Court Order Puts NY Couple’s 175-Person Wedding on Hold

NEW YORK (AP) —
Judge Denny Chin of the United States District Court for the Southern District of New York. (Sue Kim)

A western New York couple’s big wedding is off — at least for now — after an 11th-hour court order in a fight between couples and the state over a 50-person limit on social gatherings amid the coronavirus pandemic.

A federal appellate judge in Manhattan on Friday granted a state request that effectively blocks Pamella Giglia and Joe Durolek from having the 175-person celebration they planned Saturday at a Buffalo-area golf club. The order from Judge Denny Chin, of the 2nd U.S. Circuit Court of Appeals, leaves New York’s 50-person rule in place at least until a panel of appeals judges can hear arguments, which couldn’t happen before the planned celebration.

One of the couple’s lawyers, Phillip Oswald, noted the order came after lengthy court hearings and lower court rulings in the duo’s favor.

“It is unfortunate,” Oswald said in an email Saturday, that “a single judge from the appellate court cavalierly issued a two-page, four-paragraph order that prevented this couple from having their wedding in a manner that is no more risky than going to a restaurant, gym, museum, etc.”

The couple’s lawyers said Durolek and Giglia were postponing their wedding.

Messages were sent Saturday to representatives for Gov. Andrew Cuomo and state Attorney General Letitia James, whose offices are leading the state’s side of the case. Saturday evening, James’ office referred questions to the governor’s office.

Cuomo’s office has not released guidance specific to weddings, but has said they are subject to the 50-person cap on social gatherings.

Giglia, Durolek and another couple sued this summer, saying it was unfair to restrict attendance to 50 at weddings — as religious ceremonies — when some restaurants could have more people.

A federal judge in Syracuse ruled in the couples’ favor Aug. 7. One of the couples, Jenna DiMartile and Justin Crawford, married shortly after at the Arrowhead Golf Club in Akron, where Giglia and Durolek’s wedding also was planned.

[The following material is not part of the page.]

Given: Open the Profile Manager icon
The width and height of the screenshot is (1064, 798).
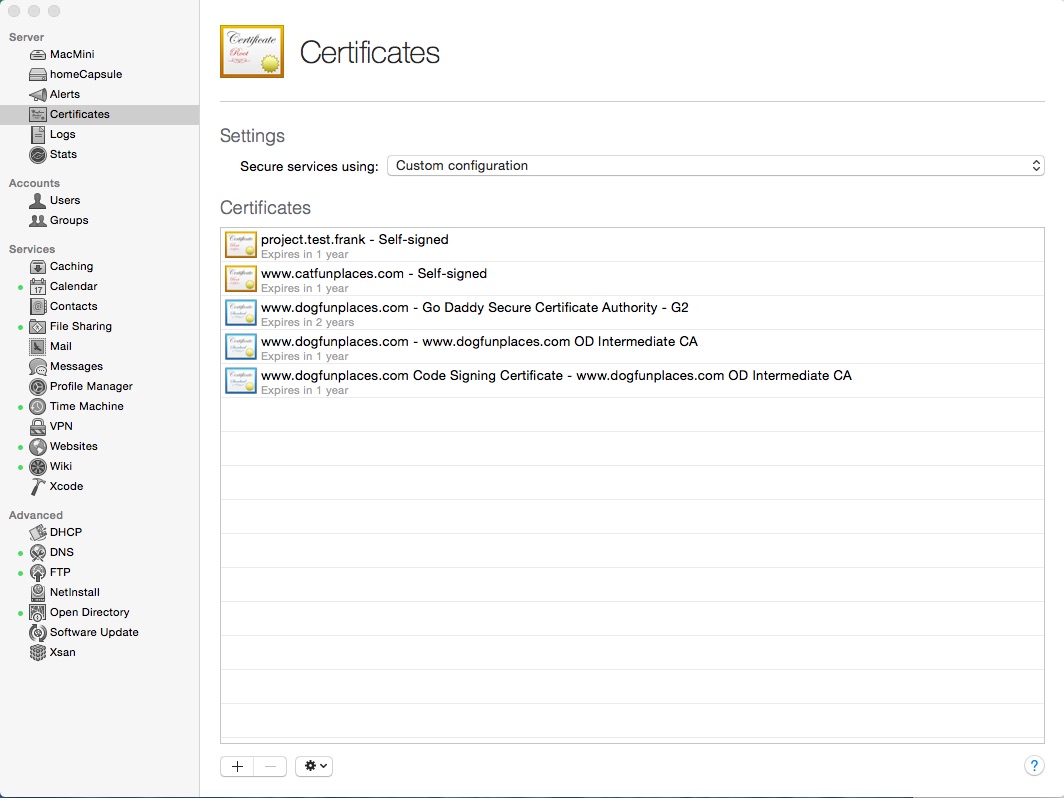Looking at the screenshot, I should pyautogui.click(x=38, y=386).
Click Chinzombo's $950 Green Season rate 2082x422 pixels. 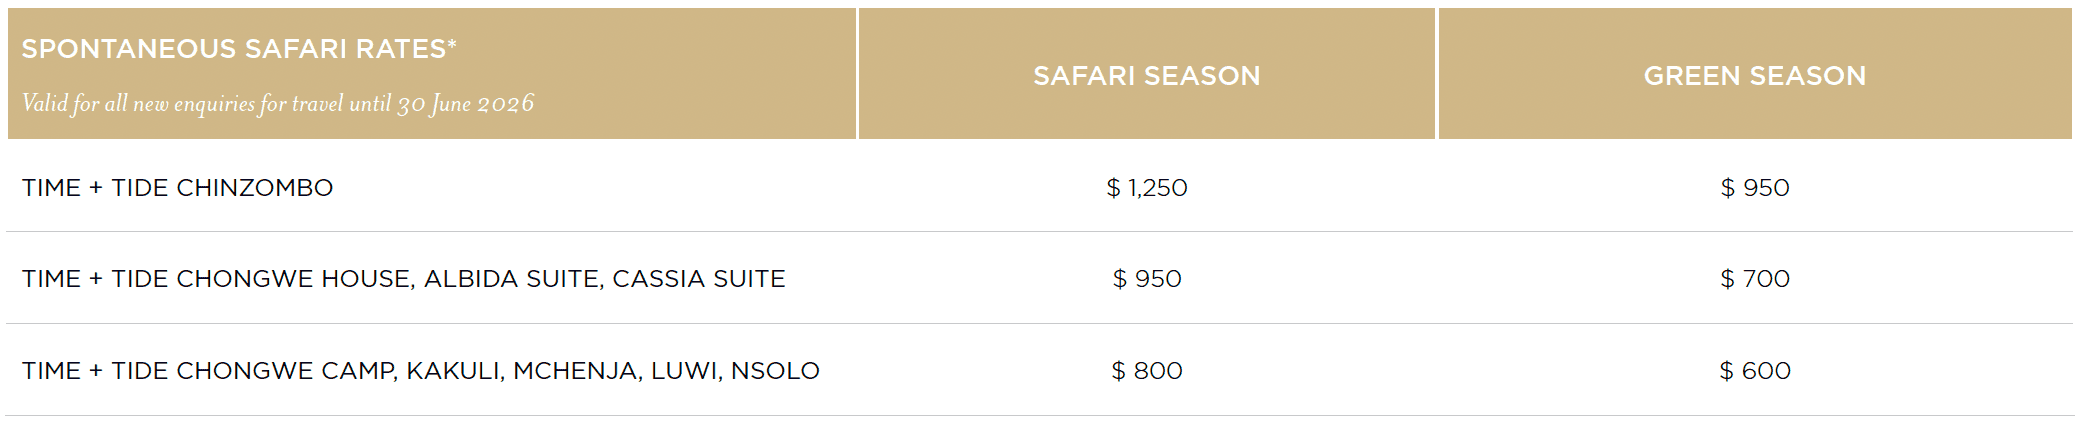click(x=1754, y=188)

New York officials challenged that ruling. State Health Commissioner Howard Zucker said in a court filing that allowing 175 guests at the Durolek-Giglia wedding could compromise the state’s efforts to avoid a resurgence of the virus that has killed over 25,000 New Yorkers, the highest death toll of any U.S. state.

The couple “can still have a wedding with 50 people present and others attending by video or celebrating at different locations,” state lawyers wrote in a filing Thursday.

The couple’s lawyers said the guests and venue had agreed to comply with the same virus-safety rules that apply to everyday dining at restaurants in western New York, which currently can host half their usual capacity of patrons indoors. For the couple’s wedding venue, half-capacity is 219, the duo’s lawyers said in court papers Thursday.

“Wedding guests should not be treated any differently,” Oswald wrote.

After a huge spike this spring in New York, new confirmed COVID-19 cases, hospitalizations and deaths have dropped precipitously. Cuomo, a Democrat, announced Saturday that the percentage of coronavirus tests that came back positive statewide hit a record low of 0.69% — out of nearly 95,000 results reported Friday — while the number of hospitalized coronavirus patients dropped to 483, the lowest level since March 16.